* _Text provided_
▽
Set to true on nodes that were modified in the most recent patch. Automatically cleared on the next patch cycle. This lets the consumer quickly scan for what's new without diffing.

focus (boolean)

Indicates the user is currently interacting with or looking at this node. Typically only one node (or a small set) has focus: true at any time.

Focus is distinct from salience — a node can be high-salience without focus (an unread alert) or focused without high salience (the user is looking at something mundane).

urgency (string)

A categorical signal about time-sensitivity:

Value Meaning
none No time pressure (default)
low Worth noting eventually
medium Should be addressed soon
high Needs prompt attention
critical Requires immediate action (blocking the user, error state)

reason (string)

A natural language hint explaining why this node is salient. Useful for AI comprehension:

{
  "id": "deploy-status",
  "type": "status",
  "properties": { "status": "failing", "service": "api" },
  "meta": {
    "salience": 1.0,
    "urgency": "critical",
    "reason": "Production deploy is failing — user triggered it 2 minutes ago and is waiting"
  }
}

Attention-aware subscriptions

Consumers can use salience to filter subscriptions (see Messages):

{
  "type": "subscribe",
  "id": "sub-1",
  "path": "/",
  "depth": 2,
  "filter": {
    "min_salience": 0.5    // Only include nodes with salience >= 0.5
  }
}

This is the primary mechanism for managing token budget. The AI subscribes to "everything important" rather than "everything."

When salience changes and a previously-filtered node crosses the threshold, the provider sends a patch adding it to the consumer's view. When it drops below, the provider sends a remove.

Attention digest

For very large trees, the provider can offer an attention digest — a pre-computed summary of what matters:

{
  "type": "snapshot",
  "id": "digest-1",
  "version": 42,
  "tree": {
    "id": "attention-digest",
    "type": "root",
    "meta": {
      "summary": "2 critical items, 5 changes since last check"
    },
    "children": [
      {
        "id": "deploy-status",
        "type": "status",
        "properties": { "status": "failing" },
        "meta": { "salience": 1.0, "urgency": "critical" }
      },
      {
        "id": "msg-99",
        "type": "item",
        "properties": { "from": "boss", "subject": "Urgent: client escalation" },
        "meta": { "salience": 0.95, "urgency": "high", "changed": true }
      }
    ]
  }
}

The consumer requests this with:

{
  "type": "query",
  "id": "digest-1",
  "path": "/",
  "depth": 1,
  "filter": { "min_salience": 0.7 }
}

This gives the AI a quick "what's going on?" read in minimal tokens, from which it can drill into specific nodes.
△
* _Extracted data_
▽
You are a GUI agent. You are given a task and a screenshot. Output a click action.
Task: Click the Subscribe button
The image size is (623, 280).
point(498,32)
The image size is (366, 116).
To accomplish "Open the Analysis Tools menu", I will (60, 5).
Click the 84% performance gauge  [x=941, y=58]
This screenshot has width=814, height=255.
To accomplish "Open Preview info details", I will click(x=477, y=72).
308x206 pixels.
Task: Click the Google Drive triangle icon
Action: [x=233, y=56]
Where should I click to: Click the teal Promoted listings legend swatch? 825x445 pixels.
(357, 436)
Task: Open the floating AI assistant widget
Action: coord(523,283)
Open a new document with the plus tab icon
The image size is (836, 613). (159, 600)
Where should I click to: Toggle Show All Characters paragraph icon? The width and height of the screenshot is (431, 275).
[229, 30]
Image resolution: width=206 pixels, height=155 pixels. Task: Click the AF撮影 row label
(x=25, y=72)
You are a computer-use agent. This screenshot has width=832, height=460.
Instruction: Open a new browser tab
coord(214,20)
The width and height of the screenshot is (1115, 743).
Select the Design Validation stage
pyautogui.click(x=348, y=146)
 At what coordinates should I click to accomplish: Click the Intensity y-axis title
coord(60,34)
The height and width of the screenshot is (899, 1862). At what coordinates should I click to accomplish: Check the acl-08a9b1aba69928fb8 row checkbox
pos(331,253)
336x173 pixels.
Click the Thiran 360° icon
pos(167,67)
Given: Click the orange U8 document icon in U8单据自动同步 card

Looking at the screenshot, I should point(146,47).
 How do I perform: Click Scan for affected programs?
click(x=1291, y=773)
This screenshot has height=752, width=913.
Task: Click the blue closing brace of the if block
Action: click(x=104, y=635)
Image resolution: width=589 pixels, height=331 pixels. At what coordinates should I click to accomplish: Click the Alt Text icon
△
* _Brief 1_
According to the text on node attention metadata, what does the provider send when a node's salience drops below the subscription threshold?
* _Brief 2_
Pick up the text on node attention metadata after its final sentence and continue it.

* _Reply 1_
It sends a remove.

* _Reply 2_
Provider guidelines

  • Don't set everything to high salience. If everything is important, nothing is. Use the full 0–1 range.
  • Update salience as context changes. A node's salience should reflect the current moment, not a static priority.
  • Use reason generously. It's cheap (one string) and extremely valuable for AI comprehension.
  • Set focus based on actual user interaction, not guesses. It should reflect what the user is looking at or typing into right now.
  • changed should auto-clear. It marks the last change, not all historical changes.

Tree optimization

Tree optimization transforms the raw state tree into a right-sized snapshot for a consumer's context window. There are two distinct concerns:

  1. Semantic metadata — salience scores, pinned flags, focus, changed, urgency. These are intrinsically provider-side: only the app knows what's relevant right now.
  2. Presentation constraints — how much tree the consumer wants. Depth limits, node budgets, type filters, windowing. The consumer is best positioned to set these because it knows its own token budget.

Who controls what

Parameter Set by Rationale
salience Provider App-specific relevance scoring
pinned Provider App knows which subtrees must survive compaction
focus, changed, urgency Provider Real-time app state
depth Consumer Controls resolution granularity
filter.min_salience Consumer Token budget — "only show me what's important"
filter.types Consumer Relevance — "I only care about these node types"
window Consumer Pagination within large collections
max_nodes Consumer Hard token budget cap

Consumer-driven optimization

Consumers request all presentation constraints via subscribe and query messages. The max_nodes field belongs in the consumer's request, not in the server's configuration:

{
  "type": "subscribe",
  "id": "sub-1",
  "path": "/",
  "depth": 2,
  "max_nodes": 200,
  "filter": {
    "types": ["item", "notification"],
    "min_salience": 0.3
  }
}
{
  "type": "query",
  "id": "q-1",
  "path": "/inbox",
  "depth": -1,
  "max_nodes": 100,
  "window": [0, 50]
}

When max_nodes is present, the provider applies auto-compaction after depth truncation and filtering, collapsing lowest-salience subtrees until the tree fits within the budget. Pinned nodes are never collapsed.

The provider MAY enforce a global ceiling (e.g., never send more than 500 nodes regardless of what the consumer asks for), but the consumer's max_nodes takes precedence when it is more restrictive.

Optimization pipeline

Providers MUST apply optimizations in this order:

  1. Filter — Remove nodes below filter.min_salience or not in filter.types. The root is never filtered.
  2. Truncate — Collapse nodes beyond depth into stubs with meta.total_children and meta.summary.
  3. Compact — If the tree still exceeds max_nodes, collapse lowest-salience subtrees first. Scoring: score = salience - depth × 0.01 - childCount × 0.001. Root children and pinned nodes are never collapsed.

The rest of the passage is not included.